Visitors to a park in Xiangyang are greeted by over 500 bright purple fins, which are dotted with LEDs and play traditional Chinese music from internal speakers.


Vienna and Beijing-based architects Penda designed The Soundwave sculpture for Myrtle Tree Garden, a two-square-mile park inhabited by a collection of 1000-year-old myrtle trees with vibrant purple foliage. Penda added banks of tall steel fins, which look like a miniature metropolis, to the entrance of the gardens on the outskirts of Xiangyang city in Hubei province.




Penda based the design on the quote “Music is liquid architecture; architecture is frozen music” by German writer and politician Johann Wolfgang von Goethe. The purple pillars of varying heights are intended to represent the rising and falling bars of a digital sound visualiser that synchronises with crescendos and diminuendos in music.


“Music, rhythm and dance in combination with the surrounding landscape were the main parameters shaping The Soundwave,” said the architects. “Resting on Goethe’s definition ‘Architecture is frozen music’, the aggregation of fins presents a solidified moment of a soundwave in motion.”



The fins are clad in sheets of perforated stainless steel in four shades of purple, representing the tones found in the flowering trees.


LEDs shine through the tiny holes in the steel at night, illuminating the entrance and reflecting off pools of water, while speakers installed in some of the square-sectioned shafts play traditional Chinese music.


The brightness of the light and volume of the music are controlled by motion sensors around the site, activated by the movement of passers by.


“The orchestra of 500 fins produce a lighting, which is connected to the plaza’s sound system and reacts in a very direct way to the movement on the plaza,” explained the studio. “The louder the music, the more vivid the movement, the brighter the illumination on the plaza.”

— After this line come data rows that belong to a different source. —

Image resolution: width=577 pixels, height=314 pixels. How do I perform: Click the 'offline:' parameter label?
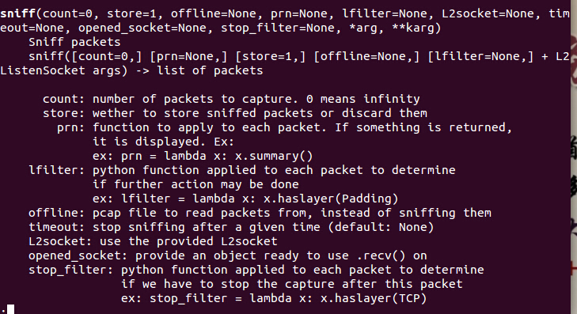click(x=57, y=213)
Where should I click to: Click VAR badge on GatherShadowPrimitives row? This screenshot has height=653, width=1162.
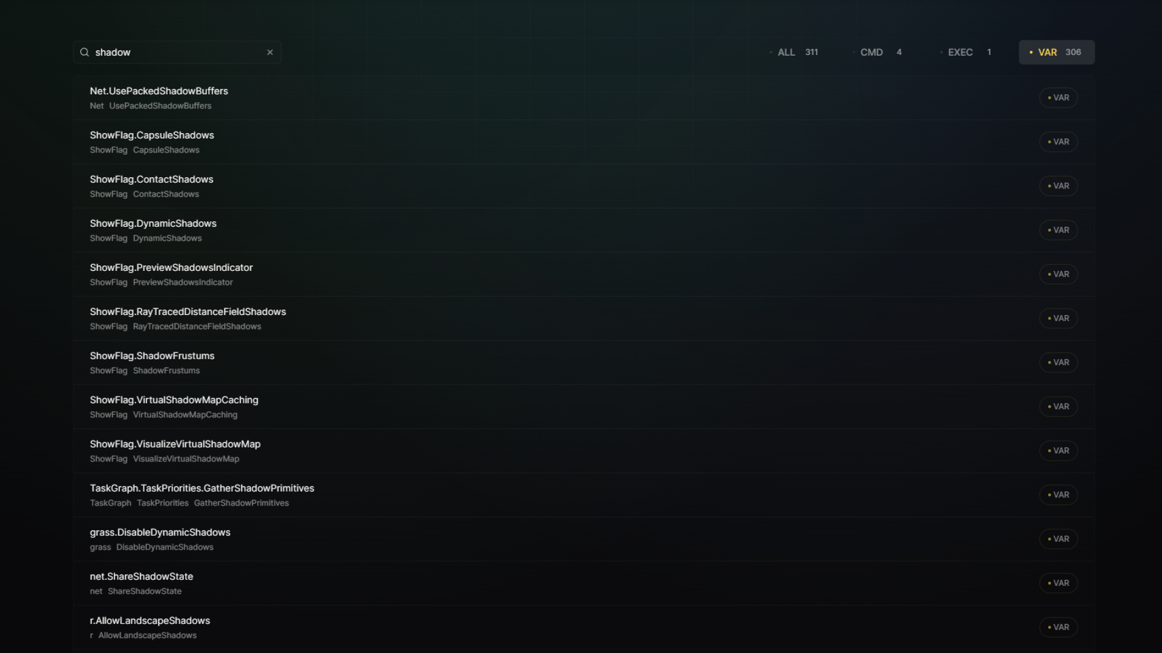(1058, 495)
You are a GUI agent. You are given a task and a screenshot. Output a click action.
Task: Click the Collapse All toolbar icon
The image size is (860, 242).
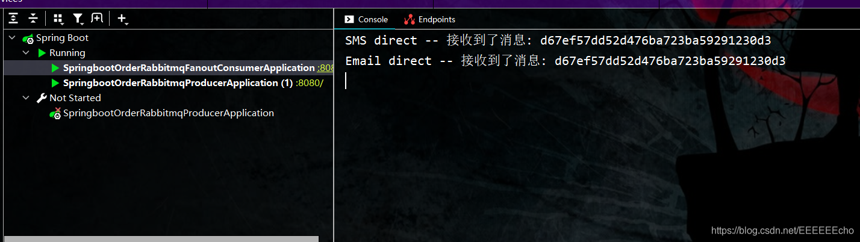point(33,19)
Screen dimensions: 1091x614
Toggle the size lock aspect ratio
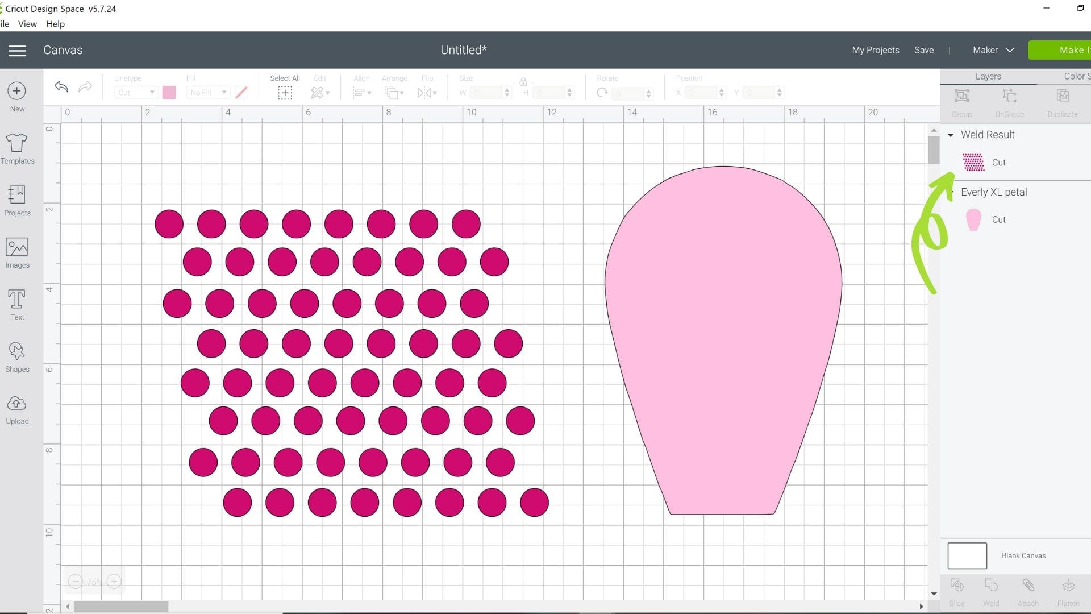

Passageways between the steel columns lead to “clearing-like” areas designed to be used for social gatherings and dance performances.


“The field of fins gives the visitors a sense of being surrounded by tree trunks, strolling through the woods, being disoriented for a moment, but also able to peek through some openings between the fins to be guided further,” said the architects.


Last year, the architects revealed designs for a hotel that will stand within the park. The Myrtle Garden Hotel will be situated on a grassy bank and will feature a looping form that encloses three garden courtyards.